I learned a good lesson in pain management yesterday, courtesy of my wife, which will be useful when I have my bigger surgery in a week or two to remove the cancerous tumour from my intesine. On Tuesday I felt pretty good, so when I ran out of the Tramadol painkillers my surgeon had prescribed for me, I figured I would simply switch to something non-prescription like Tylenol or Motrin. After all, it had been more than a week, and I had only needed a couple of pills over the whole day.
Wrong. The nurses at St. Paul's hospital had told me that the best way to heal was to reduce any pain as early as possible, because pain runs in a feedback cycle, and eventually your muscles tense up and your body releases stress hormones that can slow down the healing process. It makes sense, and that sure seems like what happened yesterday. I walked the kids to school, with an awkward, uncomfortable gait, and then slept most of the rest of the day away.

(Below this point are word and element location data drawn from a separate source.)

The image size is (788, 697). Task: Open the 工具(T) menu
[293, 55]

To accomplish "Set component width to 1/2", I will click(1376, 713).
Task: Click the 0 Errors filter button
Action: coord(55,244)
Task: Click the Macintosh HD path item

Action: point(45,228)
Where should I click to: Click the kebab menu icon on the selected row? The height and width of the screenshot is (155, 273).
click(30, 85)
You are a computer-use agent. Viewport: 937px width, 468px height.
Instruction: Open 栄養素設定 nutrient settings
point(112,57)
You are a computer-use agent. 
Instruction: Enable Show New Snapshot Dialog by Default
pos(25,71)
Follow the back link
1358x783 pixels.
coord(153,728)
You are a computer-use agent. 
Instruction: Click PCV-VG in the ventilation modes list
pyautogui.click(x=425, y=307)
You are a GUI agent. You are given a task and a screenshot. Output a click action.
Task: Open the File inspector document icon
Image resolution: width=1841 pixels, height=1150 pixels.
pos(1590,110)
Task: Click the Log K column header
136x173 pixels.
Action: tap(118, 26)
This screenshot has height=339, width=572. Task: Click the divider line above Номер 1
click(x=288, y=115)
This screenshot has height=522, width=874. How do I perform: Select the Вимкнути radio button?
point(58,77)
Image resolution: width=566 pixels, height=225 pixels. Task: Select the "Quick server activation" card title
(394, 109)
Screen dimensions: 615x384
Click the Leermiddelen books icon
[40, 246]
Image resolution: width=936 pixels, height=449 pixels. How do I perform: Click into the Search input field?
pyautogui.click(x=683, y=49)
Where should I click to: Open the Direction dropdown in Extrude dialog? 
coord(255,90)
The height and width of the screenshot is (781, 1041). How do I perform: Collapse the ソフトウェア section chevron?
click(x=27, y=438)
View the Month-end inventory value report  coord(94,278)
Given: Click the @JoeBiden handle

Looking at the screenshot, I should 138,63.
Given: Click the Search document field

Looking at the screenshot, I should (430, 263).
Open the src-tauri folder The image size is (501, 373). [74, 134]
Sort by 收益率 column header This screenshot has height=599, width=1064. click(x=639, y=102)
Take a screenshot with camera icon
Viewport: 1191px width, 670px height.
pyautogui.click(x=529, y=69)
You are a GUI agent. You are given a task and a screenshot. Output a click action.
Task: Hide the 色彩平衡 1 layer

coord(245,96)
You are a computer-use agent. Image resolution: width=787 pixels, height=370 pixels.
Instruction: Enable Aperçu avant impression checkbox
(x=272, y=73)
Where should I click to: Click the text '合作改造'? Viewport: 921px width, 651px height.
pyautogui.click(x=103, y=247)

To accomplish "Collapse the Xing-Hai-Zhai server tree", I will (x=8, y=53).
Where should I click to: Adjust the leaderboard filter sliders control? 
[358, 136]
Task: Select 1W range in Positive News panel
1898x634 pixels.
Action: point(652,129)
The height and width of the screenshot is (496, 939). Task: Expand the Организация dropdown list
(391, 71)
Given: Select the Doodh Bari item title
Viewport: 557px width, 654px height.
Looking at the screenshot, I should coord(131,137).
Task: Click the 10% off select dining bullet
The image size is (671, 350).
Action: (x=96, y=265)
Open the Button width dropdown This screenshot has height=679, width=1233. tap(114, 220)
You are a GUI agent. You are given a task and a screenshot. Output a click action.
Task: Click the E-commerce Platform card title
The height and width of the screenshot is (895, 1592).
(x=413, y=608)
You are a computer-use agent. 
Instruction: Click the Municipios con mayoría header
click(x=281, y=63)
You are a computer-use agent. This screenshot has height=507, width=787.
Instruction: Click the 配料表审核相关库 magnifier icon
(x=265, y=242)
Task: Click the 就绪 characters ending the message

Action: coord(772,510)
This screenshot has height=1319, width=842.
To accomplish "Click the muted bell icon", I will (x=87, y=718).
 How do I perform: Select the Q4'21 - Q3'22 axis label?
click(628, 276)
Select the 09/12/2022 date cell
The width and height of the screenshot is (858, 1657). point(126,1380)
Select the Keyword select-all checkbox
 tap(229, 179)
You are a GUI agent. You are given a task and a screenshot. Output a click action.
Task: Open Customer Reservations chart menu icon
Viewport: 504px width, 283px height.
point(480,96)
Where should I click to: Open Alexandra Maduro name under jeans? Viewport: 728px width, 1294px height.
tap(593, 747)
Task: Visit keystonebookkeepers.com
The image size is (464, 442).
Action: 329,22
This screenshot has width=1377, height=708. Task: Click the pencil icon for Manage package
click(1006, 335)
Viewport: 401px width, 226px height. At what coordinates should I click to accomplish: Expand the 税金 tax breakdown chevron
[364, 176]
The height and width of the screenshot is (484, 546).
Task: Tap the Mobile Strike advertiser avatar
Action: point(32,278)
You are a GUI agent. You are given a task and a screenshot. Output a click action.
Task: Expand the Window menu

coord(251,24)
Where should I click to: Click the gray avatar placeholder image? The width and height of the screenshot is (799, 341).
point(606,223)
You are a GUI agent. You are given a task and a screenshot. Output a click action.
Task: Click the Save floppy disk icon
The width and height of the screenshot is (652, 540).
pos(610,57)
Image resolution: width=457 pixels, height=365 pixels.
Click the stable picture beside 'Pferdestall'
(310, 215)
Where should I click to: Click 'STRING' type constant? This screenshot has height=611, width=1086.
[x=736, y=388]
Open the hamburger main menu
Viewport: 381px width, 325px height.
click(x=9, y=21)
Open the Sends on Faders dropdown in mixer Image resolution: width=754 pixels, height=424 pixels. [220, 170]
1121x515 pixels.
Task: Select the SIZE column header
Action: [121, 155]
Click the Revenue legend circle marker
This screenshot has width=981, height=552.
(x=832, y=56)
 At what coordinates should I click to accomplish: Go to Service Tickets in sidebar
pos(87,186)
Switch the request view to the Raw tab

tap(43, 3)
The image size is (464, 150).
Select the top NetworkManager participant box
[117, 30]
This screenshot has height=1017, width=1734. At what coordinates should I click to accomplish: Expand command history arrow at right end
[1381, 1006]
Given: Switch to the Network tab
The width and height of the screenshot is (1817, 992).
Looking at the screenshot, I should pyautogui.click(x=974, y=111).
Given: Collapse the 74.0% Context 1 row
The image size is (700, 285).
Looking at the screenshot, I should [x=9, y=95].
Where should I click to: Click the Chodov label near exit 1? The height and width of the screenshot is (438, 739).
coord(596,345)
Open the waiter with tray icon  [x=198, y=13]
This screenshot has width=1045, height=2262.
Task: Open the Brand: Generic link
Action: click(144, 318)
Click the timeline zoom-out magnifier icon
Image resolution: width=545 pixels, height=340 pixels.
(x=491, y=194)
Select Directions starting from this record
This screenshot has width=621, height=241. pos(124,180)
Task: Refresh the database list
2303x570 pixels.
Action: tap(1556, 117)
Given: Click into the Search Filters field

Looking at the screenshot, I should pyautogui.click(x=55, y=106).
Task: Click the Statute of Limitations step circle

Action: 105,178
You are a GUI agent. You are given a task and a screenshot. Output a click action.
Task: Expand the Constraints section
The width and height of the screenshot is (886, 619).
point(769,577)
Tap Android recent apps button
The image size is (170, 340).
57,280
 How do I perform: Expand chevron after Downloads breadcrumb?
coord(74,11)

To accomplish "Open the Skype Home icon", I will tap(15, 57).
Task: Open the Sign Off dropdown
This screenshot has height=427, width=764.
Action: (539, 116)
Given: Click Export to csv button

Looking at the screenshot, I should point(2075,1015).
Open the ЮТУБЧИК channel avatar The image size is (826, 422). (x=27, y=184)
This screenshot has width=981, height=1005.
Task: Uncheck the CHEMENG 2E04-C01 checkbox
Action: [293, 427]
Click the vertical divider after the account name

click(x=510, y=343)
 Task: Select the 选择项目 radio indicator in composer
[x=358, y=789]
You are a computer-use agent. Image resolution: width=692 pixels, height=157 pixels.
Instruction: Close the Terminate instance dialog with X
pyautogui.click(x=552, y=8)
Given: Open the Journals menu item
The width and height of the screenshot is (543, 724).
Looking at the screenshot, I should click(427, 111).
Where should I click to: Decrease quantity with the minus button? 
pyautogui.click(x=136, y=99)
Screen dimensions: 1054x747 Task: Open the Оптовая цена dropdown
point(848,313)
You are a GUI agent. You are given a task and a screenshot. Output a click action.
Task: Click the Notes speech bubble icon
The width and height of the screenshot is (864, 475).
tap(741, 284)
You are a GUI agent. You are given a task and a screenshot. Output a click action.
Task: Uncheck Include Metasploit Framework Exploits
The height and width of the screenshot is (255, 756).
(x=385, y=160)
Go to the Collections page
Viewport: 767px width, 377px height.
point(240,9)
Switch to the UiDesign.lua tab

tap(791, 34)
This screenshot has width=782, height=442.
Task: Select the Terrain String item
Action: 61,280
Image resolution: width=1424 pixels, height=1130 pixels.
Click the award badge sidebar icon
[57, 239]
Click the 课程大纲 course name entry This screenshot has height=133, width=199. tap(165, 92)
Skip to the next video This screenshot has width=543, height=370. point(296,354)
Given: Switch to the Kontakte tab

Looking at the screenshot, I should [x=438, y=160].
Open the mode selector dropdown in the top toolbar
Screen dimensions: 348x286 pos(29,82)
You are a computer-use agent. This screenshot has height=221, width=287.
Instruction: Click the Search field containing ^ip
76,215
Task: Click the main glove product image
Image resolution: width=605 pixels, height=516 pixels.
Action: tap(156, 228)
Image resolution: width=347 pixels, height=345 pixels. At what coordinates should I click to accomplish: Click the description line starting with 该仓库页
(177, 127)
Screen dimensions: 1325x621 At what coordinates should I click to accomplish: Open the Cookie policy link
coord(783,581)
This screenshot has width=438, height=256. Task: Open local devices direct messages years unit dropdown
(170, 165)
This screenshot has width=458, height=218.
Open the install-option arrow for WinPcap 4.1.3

Each time I woke up, I had to heat up the Magic Bag. I contorted myself into all sorts of strange positions to try to be comfortable, and it didn't work. I was in the bathroom all the time, because while things seem to be healing well in my rectum, it was also a bit like the intersection of 12th Avenue and Cambie Streets in Vancouver right now: things were moving, but considerably slower and more painfully than normal because of all the construction. I didn't even want to play Wii Tennis, which is saying something.
In the evening, my wife returned from dropping off our oldest daughter at Brownies, saw me on my elbows and knees on our bed with a hot pack on my back, and said she thought we should visit the local medical clinic and get me more proper painkillers. I didn't argue.
An hour later I had taken a dose, and not too long after that I was sleeping again, much more comfortably. I took another about 3 a.m., and again when I woke. This morning I feel more like a normal human being, and will be walking the kids to school with a much better approximation of my regular step. Plus traffic is moving more smoothly again, if you know what I mean. So managing pain does help other things work better too.
Yay painkillers. Yay my wife. The only downside is that it will be even longer before I should drive a car again, but that's okay by me.